> INSTRUCTIONS TO FOLLOW: When the word "DÉVOILE" shows up in a line of the records below, copy that line.

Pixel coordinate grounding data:
▬▬▬
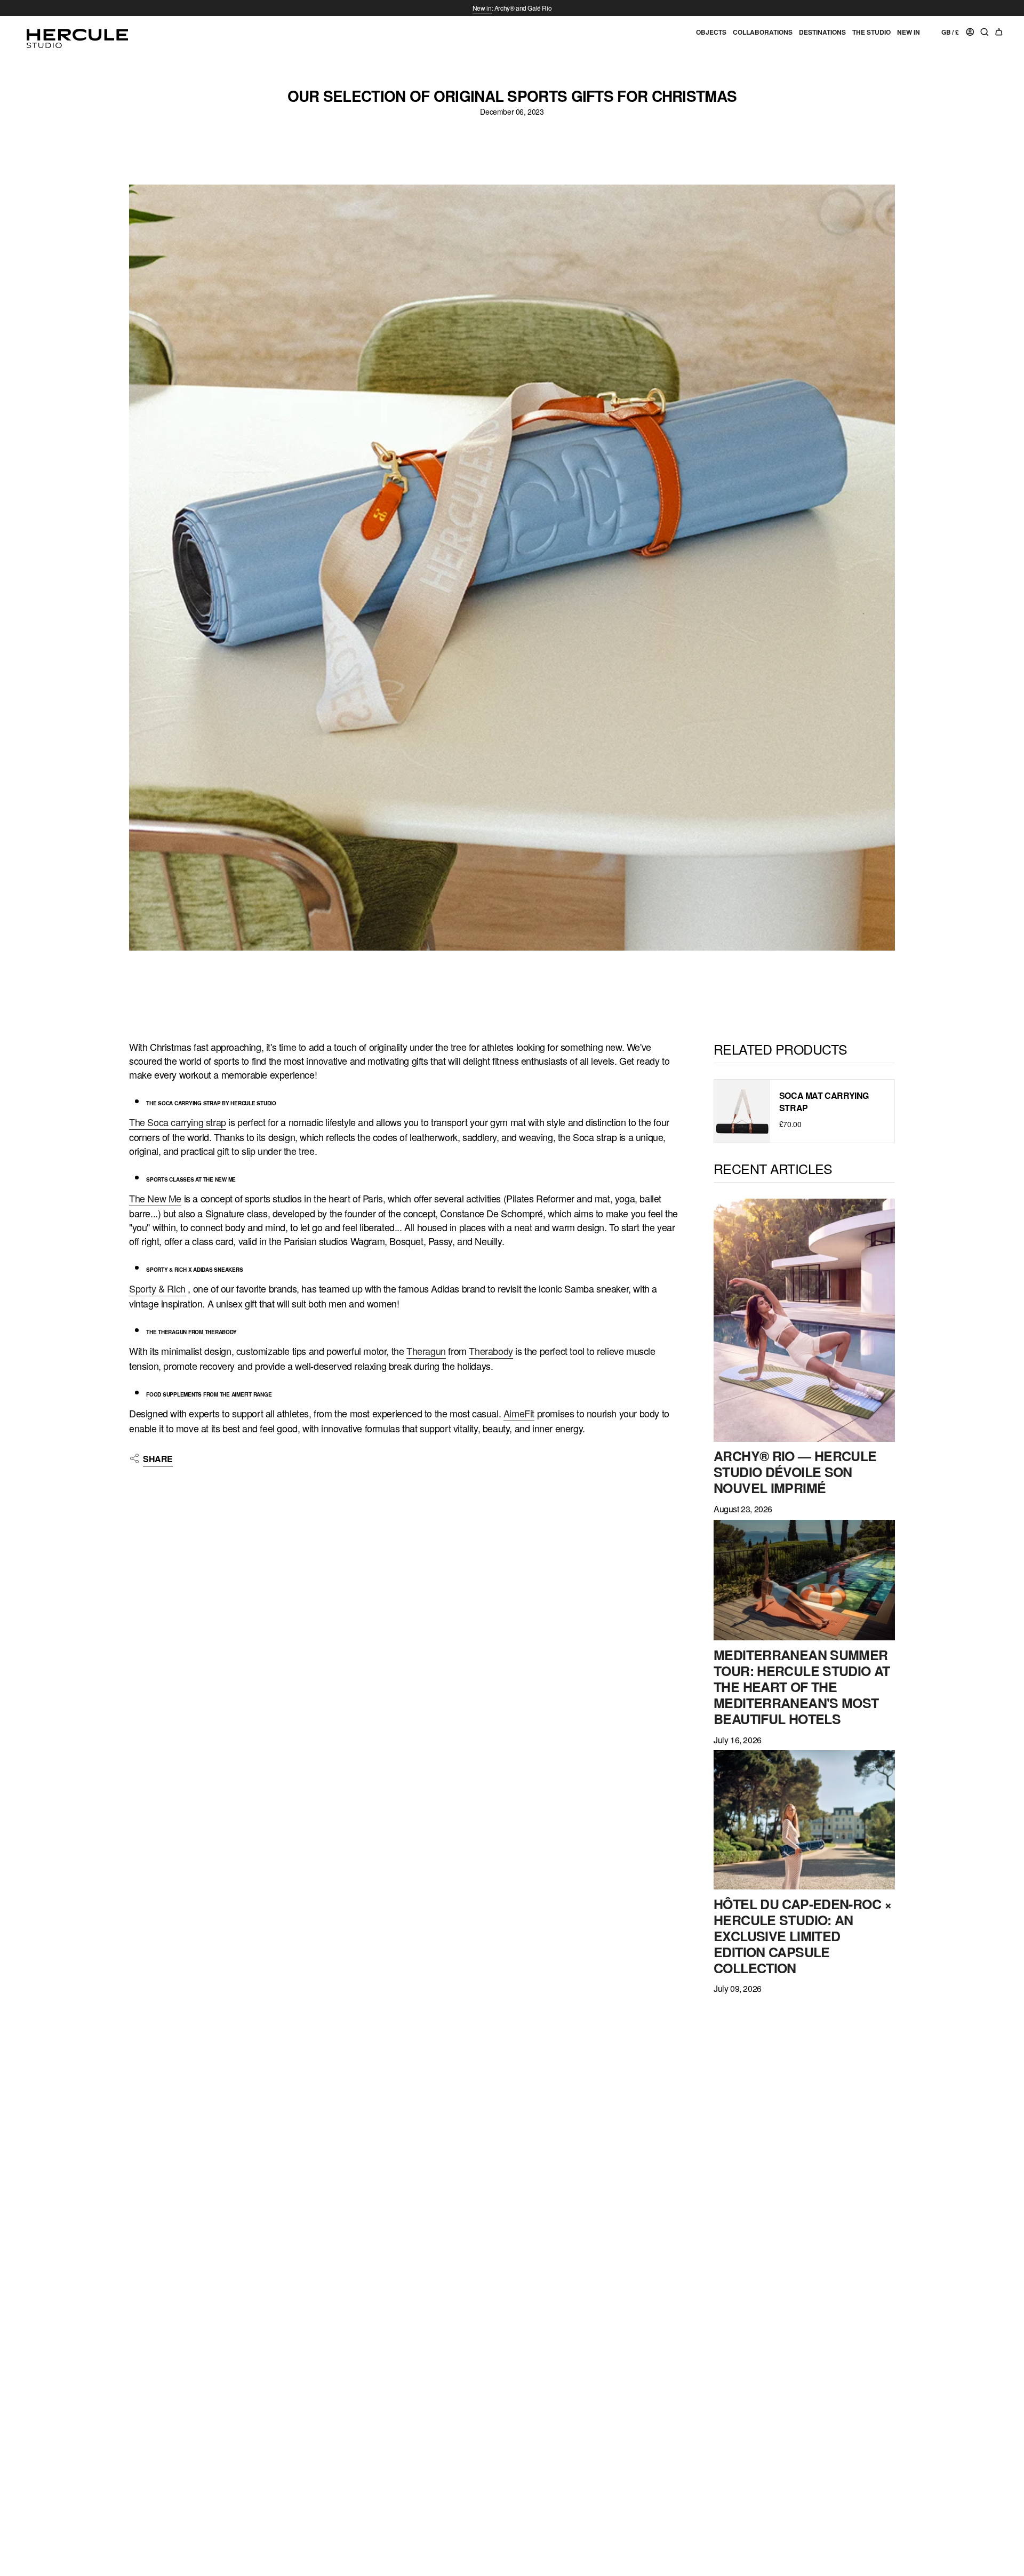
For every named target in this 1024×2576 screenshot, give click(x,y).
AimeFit (518, 1413)
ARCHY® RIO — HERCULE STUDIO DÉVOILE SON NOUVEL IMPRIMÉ (795, 1472)
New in (482, 7)
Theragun (426, 1351)
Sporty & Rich (157, 1288)
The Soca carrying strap (177, 1122)
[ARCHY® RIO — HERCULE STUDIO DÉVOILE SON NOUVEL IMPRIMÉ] (804, 1320)
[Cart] (999, 32)
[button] (711, 36)
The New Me (155, 1198)
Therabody (491, 1351)
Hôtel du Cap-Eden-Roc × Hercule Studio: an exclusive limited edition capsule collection (803, 1935)
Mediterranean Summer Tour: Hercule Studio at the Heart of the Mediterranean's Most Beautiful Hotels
▬▬▬
> SOLUTION TO THE EXERCISE:
ARCHY® RIO — HERCULE STUDIO DÉVOILE SON NOUVEL IMPRIMÉ (795, 1472)
[ARCHY® RIO — HERCULE STUDIO DÉVOILE SON NOUVEL IMPRIMÉ] (804, 1320)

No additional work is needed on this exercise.